> _Challenge 1_: Transcribe a portion of the law report below, beginning at the words "DAMAGES - Loss" and stopping after "the proposal form.".

Home
| Databases
| WorldLII
| Search
| Feedback
Papua New Guinea Law Reports |
[1995] PNGLR 401 - Kerekal Farming and Trading Pty Ltd trading as Uke Transport Pty Ltd v Queensland Insurance (PNG) Ltd
[1995] PNGLR 401
N1251
PAPUA NEW GUINEA
[NATIONAL COURT OF JUSTICE]
KEREKAL FARMING AND TRADING PTY LTD TRADING AS UKE TRANSPORT PTY LTD
V
QUEENSLAND INSURANCE (PNG) LIMITED
Mount Hagen
Woods J
25 May 1994
22 July 1994
CONTRACT - Insurance - Proposal form - Non disclosure - Whether material. - Proposal form a lay document.
DAMAGES - Loss of profits - Need for financial statements.
Facts
Plaintiff sued the insurer of its vehicle for the repair costs of the vehicle sustained in an accident on the highway. The defendant repudiated liability on grounds of non disclosure/wrong information in answer to questions in the proposal form.
Held
The proposal document is not a legal document and the standard of care in filling it is that expected of a man in the street.
Counsel
P. Dowa, for the plaintiff.
A. Kandakasi, for the defendant.
22 July 1994
WOODS J: The plaintiff is claiming for the damages caused to a motor vehicle owned by him and insured with the defendant. The motor vehicle, a Hino Truck Prime Mover Registration No AGJ 523, was damaged as a result of an accident near Henganofi along the Okuk Highway on the 18 January 1993. The plaintiff claims that the vehicle was insured against any loss and damage by Policy No 221K8769 0026384/000 with the defendant cmpany. The plaintiff duly notified the defendant of the loss and damage but they have repudiated their liability and refused to meet the repair costs or any sum for the damage.

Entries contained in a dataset
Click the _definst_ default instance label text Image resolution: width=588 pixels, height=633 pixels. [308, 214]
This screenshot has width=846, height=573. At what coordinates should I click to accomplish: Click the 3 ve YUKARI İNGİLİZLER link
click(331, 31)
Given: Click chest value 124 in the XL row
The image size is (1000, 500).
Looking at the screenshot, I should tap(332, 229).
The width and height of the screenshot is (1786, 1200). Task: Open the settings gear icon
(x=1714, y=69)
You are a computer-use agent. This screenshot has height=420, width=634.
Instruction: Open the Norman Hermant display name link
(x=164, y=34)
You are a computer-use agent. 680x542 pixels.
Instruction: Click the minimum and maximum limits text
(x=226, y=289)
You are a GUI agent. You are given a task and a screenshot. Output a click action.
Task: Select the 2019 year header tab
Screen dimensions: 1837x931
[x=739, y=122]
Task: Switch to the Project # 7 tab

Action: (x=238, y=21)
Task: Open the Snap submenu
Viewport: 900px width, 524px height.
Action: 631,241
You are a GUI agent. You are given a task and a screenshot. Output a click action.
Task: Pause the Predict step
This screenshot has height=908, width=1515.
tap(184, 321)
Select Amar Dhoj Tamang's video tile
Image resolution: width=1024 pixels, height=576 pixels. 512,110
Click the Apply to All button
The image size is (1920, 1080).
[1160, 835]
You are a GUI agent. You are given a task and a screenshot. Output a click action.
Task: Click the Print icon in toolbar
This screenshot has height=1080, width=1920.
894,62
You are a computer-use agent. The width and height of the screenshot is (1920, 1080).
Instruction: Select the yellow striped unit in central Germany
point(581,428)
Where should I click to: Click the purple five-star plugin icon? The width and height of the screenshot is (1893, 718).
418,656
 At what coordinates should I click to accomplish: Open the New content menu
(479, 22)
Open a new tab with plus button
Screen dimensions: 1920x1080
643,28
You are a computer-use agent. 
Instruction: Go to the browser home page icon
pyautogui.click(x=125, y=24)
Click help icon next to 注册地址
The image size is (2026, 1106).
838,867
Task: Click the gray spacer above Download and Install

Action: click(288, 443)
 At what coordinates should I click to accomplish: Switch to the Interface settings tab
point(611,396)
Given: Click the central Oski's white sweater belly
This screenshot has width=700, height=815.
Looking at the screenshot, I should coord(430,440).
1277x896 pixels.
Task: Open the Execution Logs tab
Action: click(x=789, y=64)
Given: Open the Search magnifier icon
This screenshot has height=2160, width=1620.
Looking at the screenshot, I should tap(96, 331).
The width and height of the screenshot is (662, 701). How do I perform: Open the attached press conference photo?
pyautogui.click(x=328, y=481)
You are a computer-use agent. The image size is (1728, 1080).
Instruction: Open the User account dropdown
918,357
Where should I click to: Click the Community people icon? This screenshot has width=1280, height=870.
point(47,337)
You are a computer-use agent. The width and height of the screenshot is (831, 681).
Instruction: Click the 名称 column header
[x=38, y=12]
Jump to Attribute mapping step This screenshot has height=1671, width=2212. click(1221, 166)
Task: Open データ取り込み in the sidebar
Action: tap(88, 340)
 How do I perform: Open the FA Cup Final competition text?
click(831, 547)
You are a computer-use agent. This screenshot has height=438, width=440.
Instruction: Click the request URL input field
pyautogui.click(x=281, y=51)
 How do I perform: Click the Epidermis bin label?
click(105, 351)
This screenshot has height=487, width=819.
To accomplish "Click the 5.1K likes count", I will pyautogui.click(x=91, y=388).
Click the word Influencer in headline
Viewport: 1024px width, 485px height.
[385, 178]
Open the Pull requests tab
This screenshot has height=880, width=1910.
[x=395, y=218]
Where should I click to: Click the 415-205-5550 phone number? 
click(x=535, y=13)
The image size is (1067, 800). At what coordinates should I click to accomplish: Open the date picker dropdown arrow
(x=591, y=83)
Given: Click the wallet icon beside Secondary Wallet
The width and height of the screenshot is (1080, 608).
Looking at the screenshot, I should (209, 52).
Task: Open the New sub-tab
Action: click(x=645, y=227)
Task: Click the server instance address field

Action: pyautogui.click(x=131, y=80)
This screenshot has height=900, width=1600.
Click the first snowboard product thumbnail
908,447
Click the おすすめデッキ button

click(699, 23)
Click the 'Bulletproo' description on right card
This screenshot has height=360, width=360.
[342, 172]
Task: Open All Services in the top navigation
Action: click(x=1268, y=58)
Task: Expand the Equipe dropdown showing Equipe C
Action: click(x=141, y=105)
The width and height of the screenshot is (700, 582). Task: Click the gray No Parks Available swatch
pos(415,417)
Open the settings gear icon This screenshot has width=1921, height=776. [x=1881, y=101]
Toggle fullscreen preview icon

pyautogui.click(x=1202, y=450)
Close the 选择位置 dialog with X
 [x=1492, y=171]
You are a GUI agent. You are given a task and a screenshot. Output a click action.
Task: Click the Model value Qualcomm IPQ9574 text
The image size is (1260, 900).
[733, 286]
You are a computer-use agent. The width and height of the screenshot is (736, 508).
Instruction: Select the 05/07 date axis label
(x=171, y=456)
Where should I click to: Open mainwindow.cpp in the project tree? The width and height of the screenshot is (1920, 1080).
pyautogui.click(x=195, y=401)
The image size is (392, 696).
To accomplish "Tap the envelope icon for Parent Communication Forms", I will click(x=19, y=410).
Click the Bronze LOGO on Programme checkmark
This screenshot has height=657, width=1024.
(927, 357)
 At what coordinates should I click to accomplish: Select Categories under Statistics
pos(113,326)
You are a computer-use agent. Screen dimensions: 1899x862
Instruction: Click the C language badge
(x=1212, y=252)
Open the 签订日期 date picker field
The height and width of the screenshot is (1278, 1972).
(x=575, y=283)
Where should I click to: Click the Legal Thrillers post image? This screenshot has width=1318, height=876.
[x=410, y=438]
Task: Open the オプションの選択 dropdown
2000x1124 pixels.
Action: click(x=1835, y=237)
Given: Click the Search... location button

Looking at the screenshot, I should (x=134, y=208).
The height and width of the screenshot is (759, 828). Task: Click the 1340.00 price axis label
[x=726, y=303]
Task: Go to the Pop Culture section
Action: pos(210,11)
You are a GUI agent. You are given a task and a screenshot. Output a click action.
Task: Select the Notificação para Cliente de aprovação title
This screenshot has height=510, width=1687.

> _Challenge 2_: From the entries above, pick out every line that contains the string "resolution".

> _Full output 1_:
DAMAGES - Loss of profits - Need for financial statements.
Facts
Plaintiff sued the insurer of its vehicle for the repair costs of the vehicle sustained in an accident on the highway. The defendant repudiated liability on grounds of non disclosure/wrong information in answer to questions in the proposal form.

> _Full output 2_:
Click the _definst_ default instance label text Image resolution: width=588 pixels, height=633 pixels. [308, 214]
Image resolution: width=1024 pixels, height=576 pixels. 512,110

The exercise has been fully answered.